Early Pregnancy DNA Methylation Signatures as Predictors of Antenatal Depressive Symptoms: A longitudinal study of DNA methylation changes
Journal:
medRxiv
Published Date:
Feb 4, 2026
Abstract
Background. Antenatal depressive symptoms (ADS) are common and underdiagnosed, particularly in low and middle income countries, and are associated with adverse maternal and offspring outcomes. Current screening relies on subjective symptom reporting, limiting early identification and prevention. Epigenetic modifications, particularly DNA methylation, offer a promising avenue for objective early biomarkers of depression risk during pregnancy. Methods. In a nested case control design within the STRiDE (Stratification of Risk of Diabetes in Early Pregnancy) prospective cohort, 189 pregnant women with no depressive symptoms in early pregnancy (less than 16 weeks of gestation, PHQ 9 score less than or equal to 4) were followed longitudinally. Eighty nine ADS individuals were identified by the emergence of depressive symptoms at 24 to 28 weeks of gestation (PHQ 9 score greater than or equal to 5), while 100 women remained symptom free (controls). Genome wide DNA methylation profiling of early pregnancy peripheral blood was performed using the Illumina EPIC 850K array. Epigenome wide association analyses were combined with machine learning approaches to identify predictive CpG panels. Model robustness was assessed using bootstrap validation, and a methylation risk score (MRS) was constructed. Functional enrichment analyses were conducted to explore biological pathways. Results.
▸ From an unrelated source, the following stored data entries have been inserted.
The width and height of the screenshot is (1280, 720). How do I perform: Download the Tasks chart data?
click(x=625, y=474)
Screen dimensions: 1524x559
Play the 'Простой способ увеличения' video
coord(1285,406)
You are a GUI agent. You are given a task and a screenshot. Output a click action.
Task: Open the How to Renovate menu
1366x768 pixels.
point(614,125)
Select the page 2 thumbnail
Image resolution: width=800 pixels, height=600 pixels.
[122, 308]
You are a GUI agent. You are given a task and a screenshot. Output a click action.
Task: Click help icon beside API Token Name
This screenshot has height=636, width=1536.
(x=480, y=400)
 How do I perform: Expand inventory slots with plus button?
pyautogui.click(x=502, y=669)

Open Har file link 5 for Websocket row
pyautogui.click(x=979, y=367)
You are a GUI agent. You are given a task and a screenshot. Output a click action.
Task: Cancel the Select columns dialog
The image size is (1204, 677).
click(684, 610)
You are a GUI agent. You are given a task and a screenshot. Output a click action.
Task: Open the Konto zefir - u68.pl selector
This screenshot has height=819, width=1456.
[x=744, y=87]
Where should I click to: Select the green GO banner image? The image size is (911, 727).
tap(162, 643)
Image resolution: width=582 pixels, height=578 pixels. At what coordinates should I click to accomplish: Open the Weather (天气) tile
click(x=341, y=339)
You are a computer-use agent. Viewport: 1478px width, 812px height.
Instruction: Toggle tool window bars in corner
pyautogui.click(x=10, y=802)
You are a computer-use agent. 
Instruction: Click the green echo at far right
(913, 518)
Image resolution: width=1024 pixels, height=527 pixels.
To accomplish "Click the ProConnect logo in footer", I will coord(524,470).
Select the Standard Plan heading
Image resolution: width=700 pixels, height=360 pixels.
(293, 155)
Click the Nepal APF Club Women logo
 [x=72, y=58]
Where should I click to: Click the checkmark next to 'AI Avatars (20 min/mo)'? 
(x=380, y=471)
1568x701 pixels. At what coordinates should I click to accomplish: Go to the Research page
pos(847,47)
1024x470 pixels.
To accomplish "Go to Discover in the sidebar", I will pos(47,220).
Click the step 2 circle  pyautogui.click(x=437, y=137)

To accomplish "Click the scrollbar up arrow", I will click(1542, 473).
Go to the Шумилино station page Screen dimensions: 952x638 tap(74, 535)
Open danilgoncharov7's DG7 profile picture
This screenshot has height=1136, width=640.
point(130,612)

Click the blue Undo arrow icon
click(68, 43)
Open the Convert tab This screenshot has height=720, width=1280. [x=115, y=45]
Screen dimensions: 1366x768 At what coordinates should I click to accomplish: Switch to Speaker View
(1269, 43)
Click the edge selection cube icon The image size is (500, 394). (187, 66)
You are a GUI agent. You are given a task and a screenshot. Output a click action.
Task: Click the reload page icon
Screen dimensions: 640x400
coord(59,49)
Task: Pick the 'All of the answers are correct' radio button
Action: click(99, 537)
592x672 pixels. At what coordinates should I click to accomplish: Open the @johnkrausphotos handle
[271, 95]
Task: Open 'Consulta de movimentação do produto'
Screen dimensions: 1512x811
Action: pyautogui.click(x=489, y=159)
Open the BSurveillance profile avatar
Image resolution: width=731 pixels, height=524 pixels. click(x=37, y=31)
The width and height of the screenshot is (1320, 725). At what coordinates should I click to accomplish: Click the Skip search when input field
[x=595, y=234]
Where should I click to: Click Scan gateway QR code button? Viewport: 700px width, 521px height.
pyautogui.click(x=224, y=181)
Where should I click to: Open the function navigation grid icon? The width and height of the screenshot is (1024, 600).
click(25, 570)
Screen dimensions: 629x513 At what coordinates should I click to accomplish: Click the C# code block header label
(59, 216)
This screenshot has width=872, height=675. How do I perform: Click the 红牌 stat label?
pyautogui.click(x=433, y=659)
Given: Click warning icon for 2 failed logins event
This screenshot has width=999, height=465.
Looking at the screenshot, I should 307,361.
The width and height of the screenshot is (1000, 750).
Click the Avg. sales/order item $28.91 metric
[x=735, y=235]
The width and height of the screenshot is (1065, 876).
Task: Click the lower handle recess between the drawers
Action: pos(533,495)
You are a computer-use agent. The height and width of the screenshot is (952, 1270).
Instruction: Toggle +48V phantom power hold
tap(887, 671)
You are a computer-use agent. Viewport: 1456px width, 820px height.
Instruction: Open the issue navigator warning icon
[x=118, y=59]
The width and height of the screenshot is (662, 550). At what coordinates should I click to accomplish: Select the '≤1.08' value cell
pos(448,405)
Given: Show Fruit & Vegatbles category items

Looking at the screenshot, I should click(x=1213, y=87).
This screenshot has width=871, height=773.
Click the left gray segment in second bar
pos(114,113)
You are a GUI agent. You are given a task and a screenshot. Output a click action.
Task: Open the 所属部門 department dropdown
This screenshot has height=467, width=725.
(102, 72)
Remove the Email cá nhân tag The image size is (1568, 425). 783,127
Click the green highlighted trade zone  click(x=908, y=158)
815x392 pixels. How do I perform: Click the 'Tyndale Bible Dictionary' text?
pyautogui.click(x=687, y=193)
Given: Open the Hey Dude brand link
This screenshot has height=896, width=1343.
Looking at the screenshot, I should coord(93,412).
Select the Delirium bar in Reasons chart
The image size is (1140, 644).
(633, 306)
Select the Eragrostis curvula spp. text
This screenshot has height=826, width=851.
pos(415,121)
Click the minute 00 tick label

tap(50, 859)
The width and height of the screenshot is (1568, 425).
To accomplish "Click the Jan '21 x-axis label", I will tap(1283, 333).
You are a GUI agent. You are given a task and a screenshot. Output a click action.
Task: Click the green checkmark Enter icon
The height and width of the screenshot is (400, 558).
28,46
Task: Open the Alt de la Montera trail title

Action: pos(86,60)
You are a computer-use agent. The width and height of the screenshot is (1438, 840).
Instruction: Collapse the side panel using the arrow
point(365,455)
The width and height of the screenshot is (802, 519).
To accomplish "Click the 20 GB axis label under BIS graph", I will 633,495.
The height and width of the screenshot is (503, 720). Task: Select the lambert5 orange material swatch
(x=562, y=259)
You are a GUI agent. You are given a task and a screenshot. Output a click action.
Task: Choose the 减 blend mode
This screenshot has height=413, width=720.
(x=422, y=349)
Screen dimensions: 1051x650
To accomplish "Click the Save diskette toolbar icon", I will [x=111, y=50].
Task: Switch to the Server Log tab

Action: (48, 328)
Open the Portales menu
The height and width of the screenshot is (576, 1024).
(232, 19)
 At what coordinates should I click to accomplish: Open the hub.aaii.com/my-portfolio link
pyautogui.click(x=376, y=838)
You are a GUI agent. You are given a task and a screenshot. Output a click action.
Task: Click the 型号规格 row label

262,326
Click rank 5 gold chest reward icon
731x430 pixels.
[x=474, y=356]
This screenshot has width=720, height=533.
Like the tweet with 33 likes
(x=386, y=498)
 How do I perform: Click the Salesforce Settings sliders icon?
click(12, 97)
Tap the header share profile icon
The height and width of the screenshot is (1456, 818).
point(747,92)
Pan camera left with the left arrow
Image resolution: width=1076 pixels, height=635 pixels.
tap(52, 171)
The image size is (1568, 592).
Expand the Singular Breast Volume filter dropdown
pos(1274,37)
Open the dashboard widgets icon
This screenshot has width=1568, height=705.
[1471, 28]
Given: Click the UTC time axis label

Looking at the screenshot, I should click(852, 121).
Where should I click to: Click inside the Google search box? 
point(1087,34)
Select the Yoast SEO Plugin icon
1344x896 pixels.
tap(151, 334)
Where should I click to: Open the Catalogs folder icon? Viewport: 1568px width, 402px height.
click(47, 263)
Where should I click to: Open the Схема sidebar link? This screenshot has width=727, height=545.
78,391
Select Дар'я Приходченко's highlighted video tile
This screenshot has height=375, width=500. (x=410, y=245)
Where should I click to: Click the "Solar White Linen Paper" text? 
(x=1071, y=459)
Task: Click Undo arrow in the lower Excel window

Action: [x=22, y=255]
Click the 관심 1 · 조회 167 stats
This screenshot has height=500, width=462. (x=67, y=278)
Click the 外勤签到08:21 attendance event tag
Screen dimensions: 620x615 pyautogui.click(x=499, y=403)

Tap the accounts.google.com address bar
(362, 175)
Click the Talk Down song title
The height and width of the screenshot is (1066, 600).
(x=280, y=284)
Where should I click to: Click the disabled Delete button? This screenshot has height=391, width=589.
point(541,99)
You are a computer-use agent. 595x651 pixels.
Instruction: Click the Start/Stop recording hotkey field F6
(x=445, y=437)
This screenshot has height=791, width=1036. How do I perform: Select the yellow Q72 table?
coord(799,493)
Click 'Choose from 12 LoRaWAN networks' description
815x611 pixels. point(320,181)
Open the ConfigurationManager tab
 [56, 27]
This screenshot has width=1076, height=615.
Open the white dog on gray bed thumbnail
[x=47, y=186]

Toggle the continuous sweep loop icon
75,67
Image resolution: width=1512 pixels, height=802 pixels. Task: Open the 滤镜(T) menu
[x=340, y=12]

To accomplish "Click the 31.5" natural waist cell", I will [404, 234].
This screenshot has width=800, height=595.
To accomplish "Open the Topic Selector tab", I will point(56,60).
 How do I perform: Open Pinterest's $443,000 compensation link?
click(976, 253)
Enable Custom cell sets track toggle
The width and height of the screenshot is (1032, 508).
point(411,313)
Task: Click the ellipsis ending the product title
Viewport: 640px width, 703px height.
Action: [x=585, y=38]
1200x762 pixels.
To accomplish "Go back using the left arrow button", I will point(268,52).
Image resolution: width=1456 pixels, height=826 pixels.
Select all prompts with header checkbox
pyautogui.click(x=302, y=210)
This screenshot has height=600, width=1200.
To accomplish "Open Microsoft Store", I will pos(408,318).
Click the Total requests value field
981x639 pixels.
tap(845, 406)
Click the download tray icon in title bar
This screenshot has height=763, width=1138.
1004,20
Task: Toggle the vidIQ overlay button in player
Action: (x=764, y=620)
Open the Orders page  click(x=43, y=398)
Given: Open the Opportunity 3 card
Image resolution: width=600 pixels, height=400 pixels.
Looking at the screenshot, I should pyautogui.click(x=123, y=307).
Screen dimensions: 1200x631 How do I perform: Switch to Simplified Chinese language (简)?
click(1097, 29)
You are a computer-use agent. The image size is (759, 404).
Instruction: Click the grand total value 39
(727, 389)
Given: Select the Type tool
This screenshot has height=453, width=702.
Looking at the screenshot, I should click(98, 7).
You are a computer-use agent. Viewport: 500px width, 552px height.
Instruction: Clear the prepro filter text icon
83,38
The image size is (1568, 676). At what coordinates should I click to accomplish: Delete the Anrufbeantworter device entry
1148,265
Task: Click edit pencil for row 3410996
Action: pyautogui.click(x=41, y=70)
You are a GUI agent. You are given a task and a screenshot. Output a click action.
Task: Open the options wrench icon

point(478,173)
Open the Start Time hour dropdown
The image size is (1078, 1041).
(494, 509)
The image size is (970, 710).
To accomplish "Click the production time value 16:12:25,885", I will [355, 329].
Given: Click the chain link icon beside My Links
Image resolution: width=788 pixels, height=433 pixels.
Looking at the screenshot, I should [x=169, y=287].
Epigenome wide analysis identified 2447 differentially methylated positions associated with subsequent ADS. A robust panel of 10 CpGs in early pregnancy predicted later ADS with excellent performance (testing AUC 0.99, bootstrap validated AUC 0.91), independent of maternal risk factors. The MRS markedly outperformed traditional clinical predictors (AUC 0.94) and further improved prediction when combined with maternal characteristics (AUC 0.95). ADS associated methylation changes were enriched in neurodevelopmental, synaptic, immune, and metabolic signaling pathways. Limited concordance with placental methylation suggested maternal specific epigenetic regulation. Conclusions. Early pregnancy DNA methylation signatures can predict antenatal depressive symptoms before clinical onset. This blood based 10 CpG biomarker panel offers a biologically informed and objective tool for early risk stratification, with the potential to enable preventive interventions and enhance perinatal mental health care, particularly in resource constrained settings.